• _PROBLEM STATEMENT_: Find every line in the items below that contains the string "size", and copy each such line. Case counts.

• _LISTED ENTRIES_:

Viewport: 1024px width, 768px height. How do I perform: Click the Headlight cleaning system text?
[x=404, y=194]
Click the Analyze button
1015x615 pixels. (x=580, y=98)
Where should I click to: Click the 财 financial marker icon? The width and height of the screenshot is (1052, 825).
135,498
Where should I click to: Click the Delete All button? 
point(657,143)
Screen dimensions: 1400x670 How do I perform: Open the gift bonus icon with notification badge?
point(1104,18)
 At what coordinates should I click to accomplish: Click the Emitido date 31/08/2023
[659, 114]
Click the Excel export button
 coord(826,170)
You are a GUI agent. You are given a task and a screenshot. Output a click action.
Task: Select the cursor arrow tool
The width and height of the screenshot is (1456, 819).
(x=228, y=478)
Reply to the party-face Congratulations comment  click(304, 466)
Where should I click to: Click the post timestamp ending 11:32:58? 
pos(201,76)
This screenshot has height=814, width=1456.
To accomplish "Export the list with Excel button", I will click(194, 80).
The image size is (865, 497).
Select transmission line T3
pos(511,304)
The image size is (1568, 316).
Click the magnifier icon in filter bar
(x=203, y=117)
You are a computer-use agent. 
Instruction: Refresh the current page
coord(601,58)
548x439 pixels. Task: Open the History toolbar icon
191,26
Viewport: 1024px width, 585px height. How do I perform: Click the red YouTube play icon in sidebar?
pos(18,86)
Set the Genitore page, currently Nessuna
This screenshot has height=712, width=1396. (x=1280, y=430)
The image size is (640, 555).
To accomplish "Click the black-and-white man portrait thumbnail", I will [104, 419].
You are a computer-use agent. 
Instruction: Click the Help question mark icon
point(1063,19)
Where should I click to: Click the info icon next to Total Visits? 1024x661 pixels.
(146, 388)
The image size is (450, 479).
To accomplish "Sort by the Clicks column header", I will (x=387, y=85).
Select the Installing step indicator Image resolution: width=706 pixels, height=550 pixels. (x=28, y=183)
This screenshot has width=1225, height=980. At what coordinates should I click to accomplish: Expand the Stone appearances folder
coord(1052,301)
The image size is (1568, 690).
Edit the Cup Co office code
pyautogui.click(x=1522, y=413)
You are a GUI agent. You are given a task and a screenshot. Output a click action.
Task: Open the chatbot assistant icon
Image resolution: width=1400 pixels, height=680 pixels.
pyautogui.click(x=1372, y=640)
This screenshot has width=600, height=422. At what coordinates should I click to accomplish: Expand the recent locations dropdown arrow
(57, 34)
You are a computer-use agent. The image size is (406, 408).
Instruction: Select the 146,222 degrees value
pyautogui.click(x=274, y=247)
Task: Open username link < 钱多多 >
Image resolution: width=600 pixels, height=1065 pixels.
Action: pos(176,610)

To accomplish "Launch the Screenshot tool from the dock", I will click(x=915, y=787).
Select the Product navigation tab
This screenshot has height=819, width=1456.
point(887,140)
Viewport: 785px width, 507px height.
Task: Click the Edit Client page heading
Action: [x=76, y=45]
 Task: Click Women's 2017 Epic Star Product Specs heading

• _THE RESULT_:
The image size is (865, 497).
The image size is (1568, 316).
The image size is (640, 555).
The image size is (450, 479).
The image size is (1568, 690).
You are a computer-use agent. The image size is (406, 408).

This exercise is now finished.